Esses espaços de mudança entre os corpos nos lembram que nada é como antes. Há uma contradição entre a amplitude do espaço externo e a estreiteza dentro da casa.   Descobertas   O que restará dessa quarentena? Mais do que não conseguir voltar à normalidade, eu ficaria aterrorizado com um retorno inconseqüente à inércia particular de nosso mundo. Então comecei uma lista do que estou aprendendo, uma lista poética como as de Sei Shonagon, uma senhora da corte japonesa que, no século 10, confidenciou suas impressões ao seu diário particular.

Isso me ajuda a assumir um compromisso, um ponto no tempo e no espaço, para que as atividades do dia girem em torno desse ponto.

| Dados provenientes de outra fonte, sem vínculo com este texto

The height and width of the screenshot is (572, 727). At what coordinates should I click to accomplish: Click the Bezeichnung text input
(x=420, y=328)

Tem que ser algo relevante, magnético, que você não queira adiar, porque assim o universo está organizado.

Por que não me deixar levar pela corrente, por que não deixar o dia e a noite derreterem como ondas no mar e os ritmos predefinidos desaparecerem? Eu acho que se isso puder ser feito com felicidade, vá em frente. Bem-vindo a entrega, mas não se isso me impedir de lançar as bases do que está por vir agora. Minha situação financeira, meus relacionamentos emocionais, minha capacidade de participar ativamente da sociedade, meu estado de saúde, tudo o que está em jogo agora. Eu me preparo para que nada volte a ser como antes.

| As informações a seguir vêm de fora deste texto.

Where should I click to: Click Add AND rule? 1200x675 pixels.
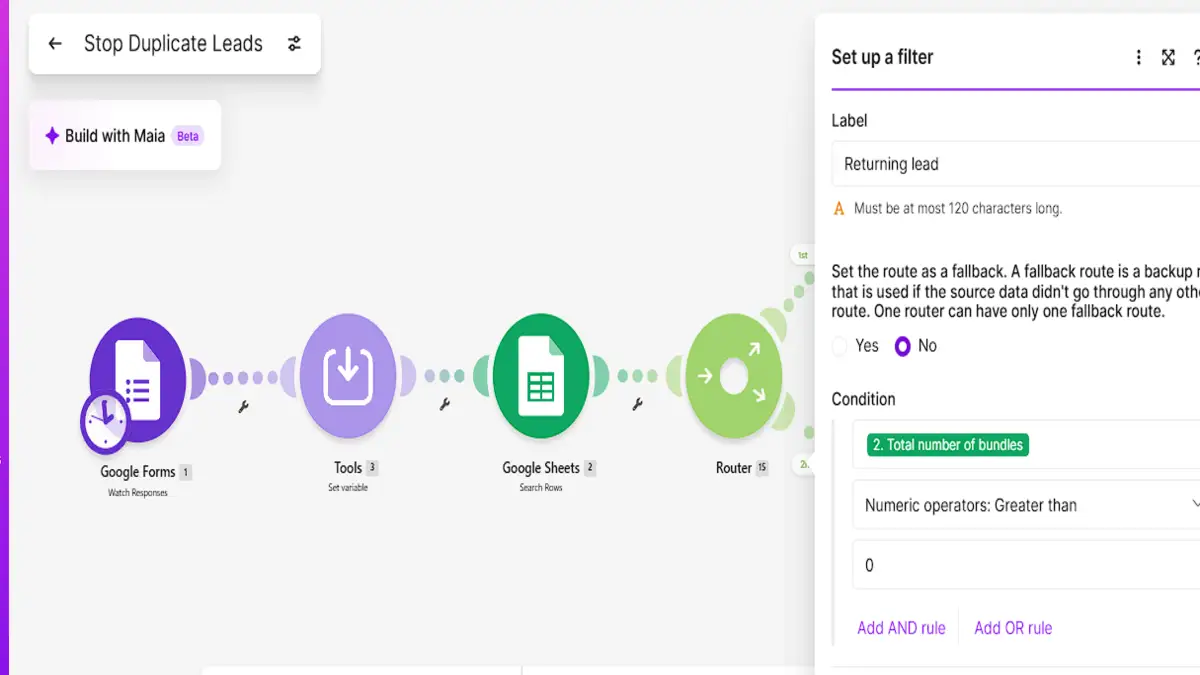tap(901, 628)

Os espaços físicos têm uma personalidade, que pode mudar tanto quanto uma pessoa. É possível reconfigurar essas conexões, apenas é necessário gerar novas experiências para preencher a memória material de um local.

Estou tentado a planejar, mas tenho que estar de bom humor, em um dia claro. Então, posso imaginar o cenário mais pessimista com grandes chances de encontrar soluções.

Muita criatividade pode ser empregada nos interstícios das conexões virtuais. Muito amor pode ser dado e recebido, mesmo sem nenhum contato físico. Vamos nos preparar para desenvolver nossos outros sentidos na manga, como aqueles que perdem o uso da visão ou da fala.

A comunicação online produz um tipo especial de fadiga, que não desaparece com as horas de sono. Parar de pensar é a água perfeita para se hidratar em longos dias virtuais e não precisamos esperar até ficar com sede.

Carpe diem: No momento, só me preocupo com esse dia, no máximo esta semana. Todas as noites celebramos uma vitória: tendo vivido mais um dia ao sol, compartilhando o bem, muito ou pouco. Carpe diem, mas visando que soluções para os problemas de hoje possam ser novos bons hábitos para amanhã. As perguntas que eu me faço e que jogo no universo   Cada dispositivo produz uma sensibilidade e um tipo de percepção. Como estamos participando desse processo, o que estamos aprendendo?

O que de diferente hoje em nossa vida será incorporado como um hábito, o que acontecerá para integrar nosso folclore e permanecerá no futuro ligado à tradição e não a um propósito utilitário? Como podemos modular isso, intervir voluntariamente nisso?

O que podemos fazer aqui neste ambiente, com esses dispositivos, que não podemos fazer em nenhum outro lugar?   Paul Preciado escreve:

“Permanecer vivo, permanecer vivo como um planeta, contra o vírus, mas também contra o que pode acontecer, significa implantar formas estruturais de cooperação planetária. Como o vírus sofre mutação, se queremos resistir à submissão, também devemos sofrer mutações.”